Stored data entries:
==*==

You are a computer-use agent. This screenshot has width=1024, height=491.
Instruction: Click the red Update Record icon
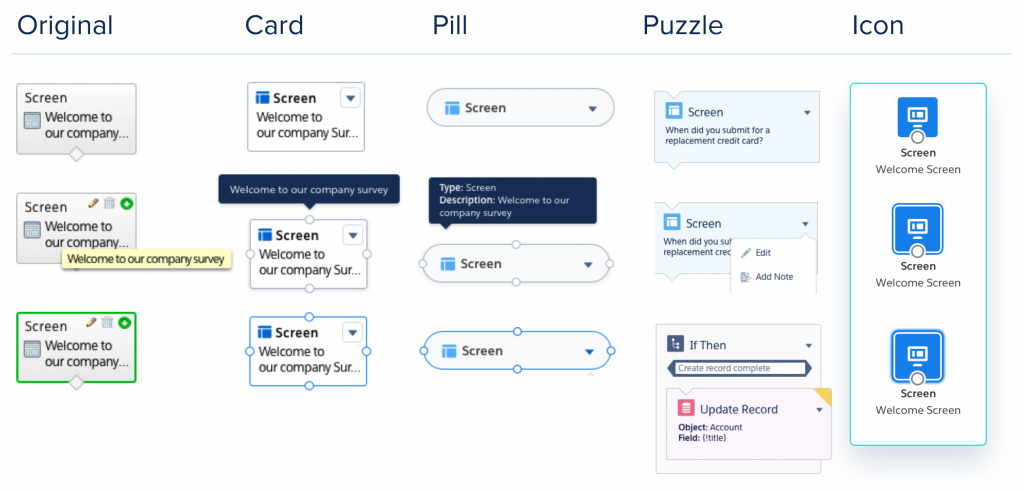(685, 408)
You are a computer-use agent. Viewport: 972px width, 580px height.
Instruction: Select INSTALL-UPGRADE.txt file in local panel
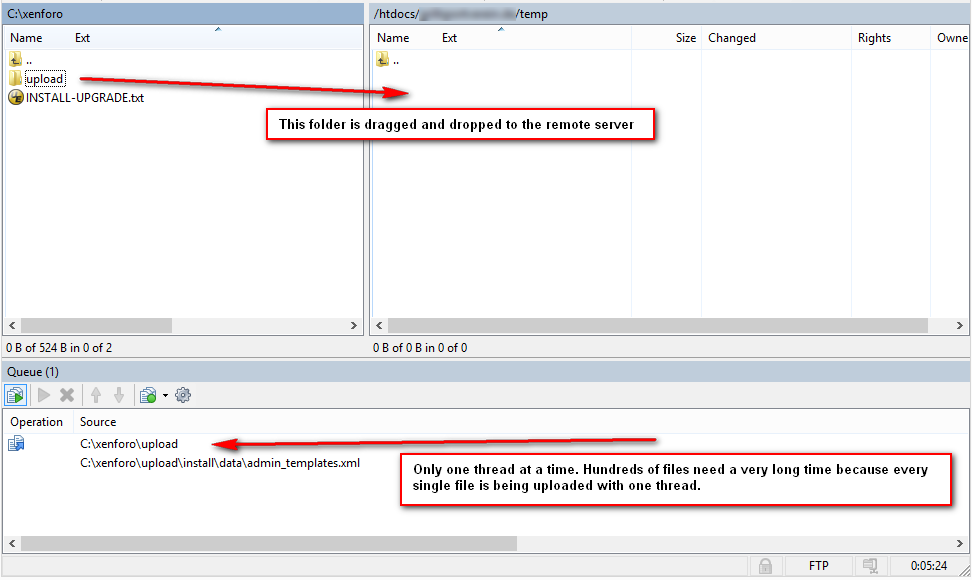84,98
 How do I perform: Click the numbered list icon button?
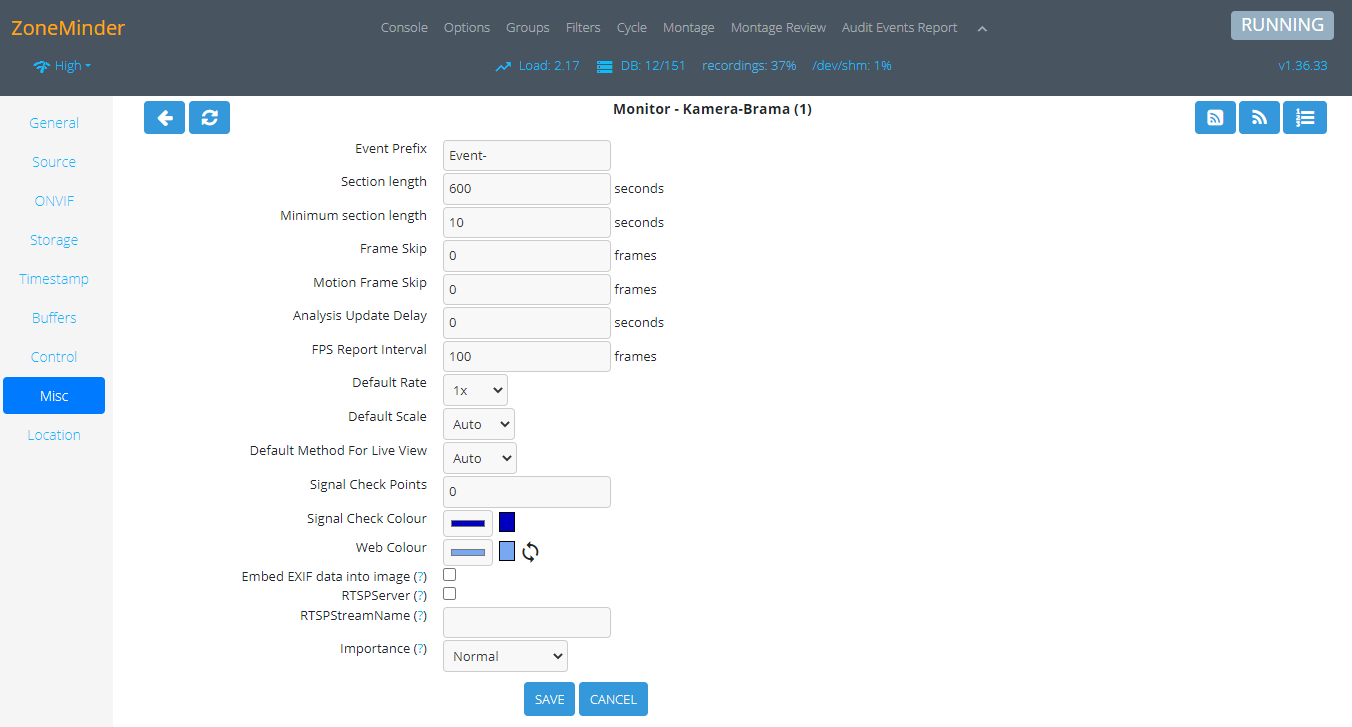pyautogui.click(x=1304, y=117)
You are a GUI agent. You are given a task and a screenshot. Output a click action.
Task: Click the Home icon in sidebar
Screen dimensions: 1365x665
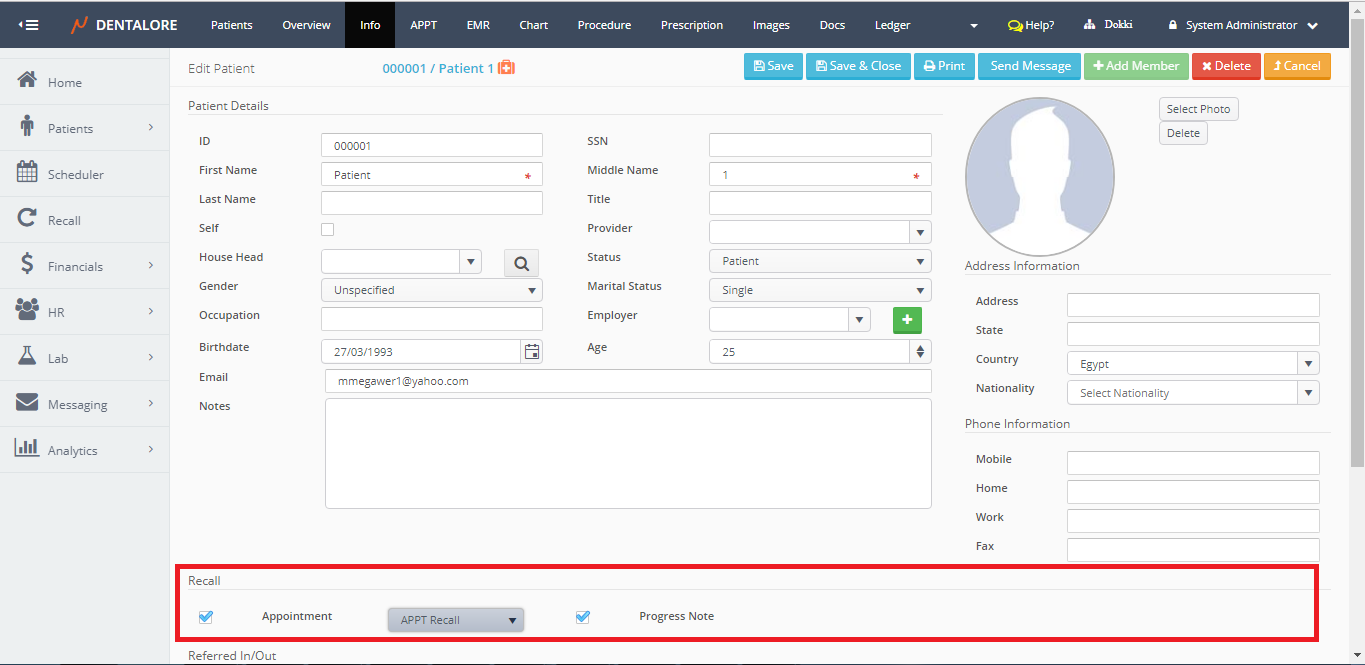[28, 81]
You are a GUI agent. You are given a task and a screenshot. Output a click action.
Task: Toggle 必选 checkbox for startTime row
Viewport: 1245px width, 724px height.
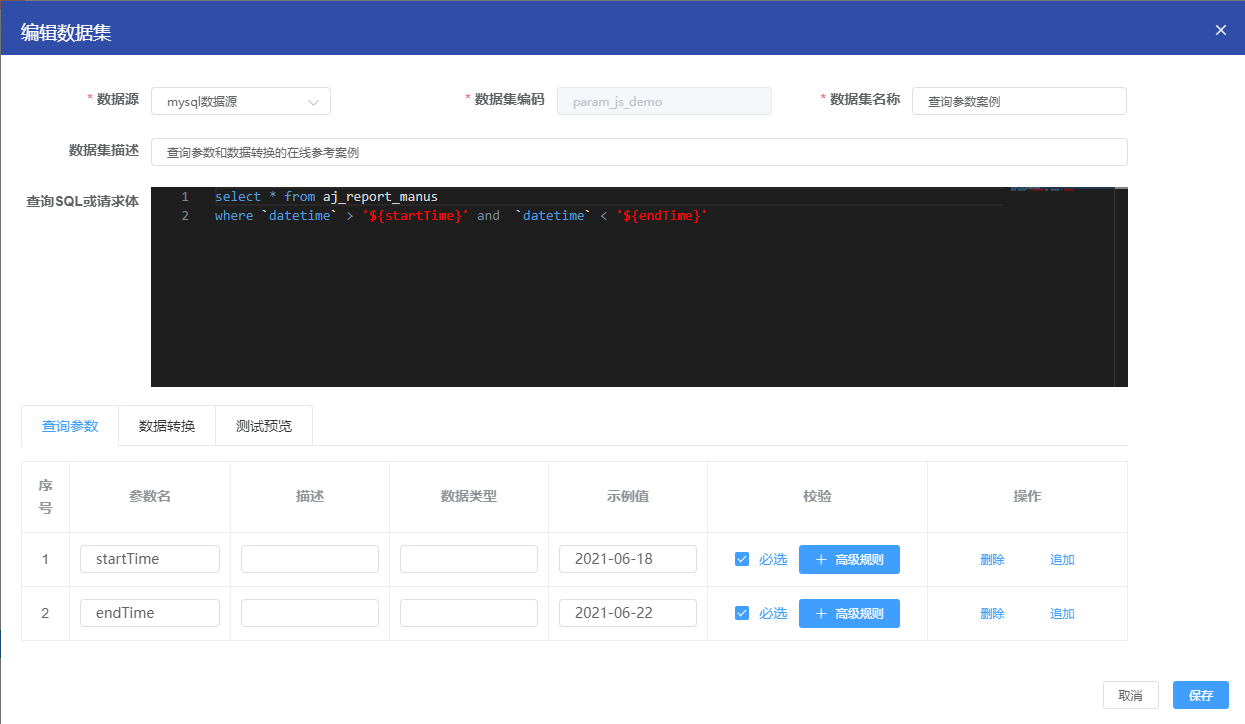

==*==

WHAT IS BEING ASKED: Output nothing but the records above, word for word, with the pictures removed.

RESPONSE TO THE TASK:
You are a computer-use agent. This screenshot has width=1024, height=491.
Instruction: Click the red Update Record icon
(685, 408)
You are a computer-use agent. Viewport: 972px width, 580px height.
Instruction: Select INSTALL-UPGRADE.txt file in local panel
84,98
 How do I perform: Click the numbered list icon button?
pyautogui.click(x=1304, y=117)
You are a GUI agent. You are given a task and a screenshot. Output a click action.
Task: Click the Home icon in sidebar
Screen dimensions: 1365x665
[28, 81]
You are a GUI agent. You are given a task and a screenshot. Output a click action.
Task: Toggle 必选 checkbox for startTime row
Viewport: 1245px width, 724px height.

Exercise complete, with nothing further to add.